Menshutkin reaction
- Named after: Nikolai Menshutkin
- Reaction type: Coupling reaction

Identifiers
- RSC ontology ID: RXNO:0000223

= Menshutkin reaction =

Chemical reaction

In organic chemistry, the Menshutkin reaction converts a tertiary amine into a quaternary ammonium salt by reaction with an alkyl halide. Similar reactions occur when tertiary phosphines are treated with alkyl halides.
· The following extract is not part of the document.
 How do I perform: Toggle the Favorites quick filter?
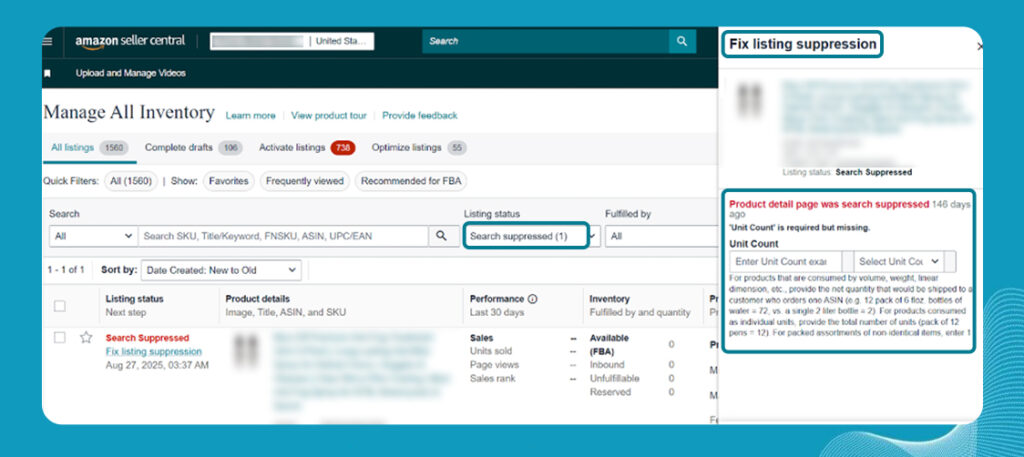(228, 181)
The reaction is the method of choice for the synthesis of quaternary ammonium class phase transfer catalysts.

==Scope==
Reactions are typically conducted in polar solvents such as alcohols. Alkyl iodides are superior alkylating agents relative to the bromides, which in turn are superior to chlorides. As is typical for an S_{N}2 process, benzylic, allylic, and α-carbonylated alkyl halides are excellent reactants. Even though alkyl chlorides are poor alkylating agents (gem-dichlorides especially so), amines should not be handled in chlorinated solvents such as dichloromethane and dichloroethane, especially at high temperatures, due to the possibility of a Menshutkin reaction. (Sometimes, kinetically facile reactions like acylations are sometimes conducted in chlorinated solvents nonetheless.) Highly nucleophilic tertiary amines like DABCO will react with dichloromethane at room temperature overnight and at reflux (39-40 °C) over several hours to give the quaternized product (see the article on Selectfluor). Due to steric hindrance and unfavorable electronic properties, chloroform reacts very slowly with tertiary amines over a period of several weeks to months. Even pyridines, which are considerably less nucleophilic than typical tertiary amines, react with dichloromethane at room temperature over a period of several days to weeks to give bis(pyridinium)methane salts.

In addition to solvent and alkylating agent, other factors strongly influence the reaction. In one particular macrocycle system the reaction rate is not only accelerated (150000 fold compared to quinuclidine) but the halide order is also changed

==History==
The reaction is named after its discoverer, Nikolai Menshutkin, who described the procedure in 1890. Depending on the source, his name (and the reaction named after him) is spelled as Menšutkin, Menshutkin, or Menschutkin.